Metadata¶
ArcticDB enables you to store arbitrary binary-blobs alongside symbols and versions.
The below example shows a basic example of writing and reading metadata (in this case a Python dictionary):
import arcticdb as adb
# This example assumes the below variables (host, bucket, access, secret) are validly set
ac = adb.Arctic(f"s3://{HOST}:{BUCKET}?access={ACCESS}&secret={SECRET})
library = "my_library"
if library not in ac.list_libraries():
ac.create_library(library)
library = ac[library]
metadata = {
"This": "is",
"a": "Python",
"Dictionary": "!"
}
lib.write("meta", data=pd.DataFrame(), metadata=metadata) # or write_metadata can be used - will still create a new version, but doesn't require `data` to be passed in
assert lib.read("meta").metadata == metadata
assert lib.read_metadata("meta").metadata == metadata # Same as read, but doesn't return data from storage
New versions of symbols do not "inherit" the metadata of a previous version. Metadata needs to be specified explicitly each time that you create a new version of the symbol:
lib.write("new_sym", data=pd.DataFrame(), metadata=metadata)
lib.write("new_sym", data=pd.DataFrame())
assert lib.read("new_sym").metadata is None
assert lib.read("new_sym", as_of=0).metadata == metadata
Serialization Format¶
We use msgpack
serialization for metadata when possible. We support the built-in msgpack
types and also:
- Pandas timestamps
pd.Timestamp
- Python datetime
datetime.datetime
- Python timedelta
datetime.timedelta
Documentation of supported msgpack
structures is available here.
Arrays and maps correspond to Python lists and dicts.
When this msgpack
serialization of the metadata fails due to unsupported types we fall back to pickling the metadata.
Pickling can have serious downsides as it may not be possible to
unpickle data written with one set of library versions from a client with a different set of library versions.
Because of this, we log a warning when metadata gets pickled. You can disable the warning by setting an environment
variable ARCTICDB_PickledMetadata_loglevel_str
to DEBUG
. The log message looks like:
Pickling metadata - may not be readable by other clients
The metadata may be up to 4GB in size.
Practical example - using metadata to track vendor timelines¶
One common example for metadata is to store the vendor-provided date alongside the version.

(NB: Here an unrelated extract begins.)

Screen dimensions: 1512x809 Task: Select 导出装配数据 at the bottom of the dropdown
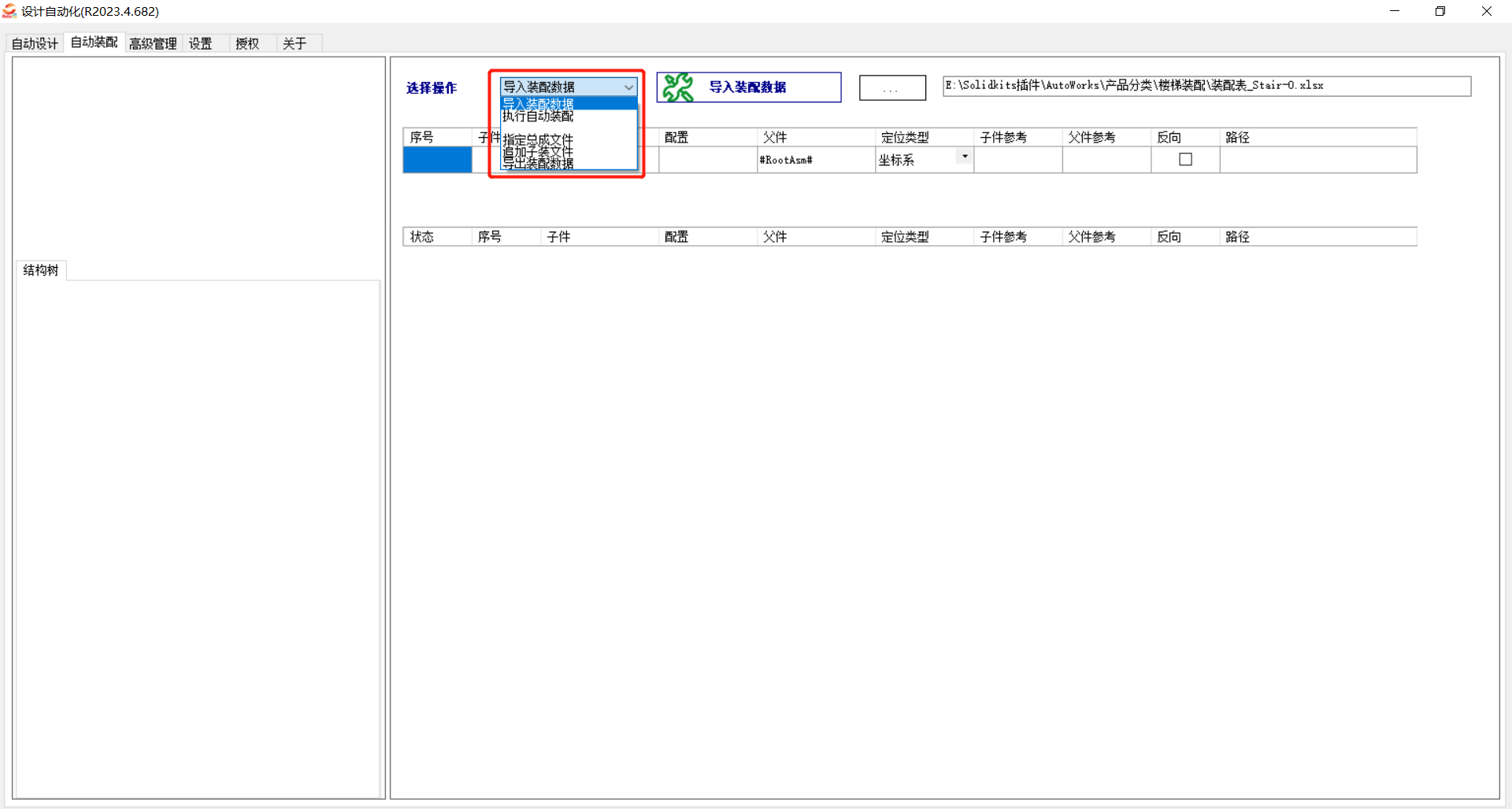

For example, let's say we are processing three files - data-2004-01-01.csv
, data-2004-01-02.csv
and data-2004-01-03.csv
. Each file name contains a date which we'd like to be able to store along side the version information in ArcticDB.
We can do this using the following code:
import glob
import datetime
import arcticdb as adb
# This example assumes the below variables (host, bucket, access, secret) are validly set
ac = adb.Arctic(f"s3://{HOST}:{BUCKET}?access={ACCESS}&secret={SECRET})
library = "my_library"
if library not in ac.list_libraries():
ac.create_library(library)
library = ac[library]
file_names = glob.glob('*.csv') # returns ['data-2004-01-01.csv', 'data-2004-01-02.csv', 'data-2004-01-03.csv']
for i, name in enumerate(file_names):
data = pd.read_csv('name')
date = datetime.datetime.strptime(name[5:][:-4], '%Y-%m-%d')
if i == 0:
lib.write("symbol", data, metadata={"vendor_date": date})
else:
lib.append("symbol", data, metadata={"vendor_date": date})
We'll now use this to read the data along the vendor-provided timeline - that is, we'll retrieve the data as if we had written each file on the day it was generated. We'll read all metadata entries for all versions of the symbol and select the date that is most recent with respect to a given date (in this case 2004-01-02):
# Continuing from the previous code snippet
metadata = [
(v["version"], lib.read_metadata("symbol", as_of=v["version"]).metadata.get("vendor_date"))
for v in lib.list_versions("symbol")
]
sorted_metadata = sorted(metadata, key=lambda x: x[1])
version_to_read_index = bisect_right([x[1] for x in sorted_metadata], datetime.datetime(2004, 1, 2))
lib.read("symbol", as_of=sorted_metadata[version_to_read_index - 1][0])
Note that if the data is written across multiple symbols, then ArcticDB Snapshots can be used to achieve the same result.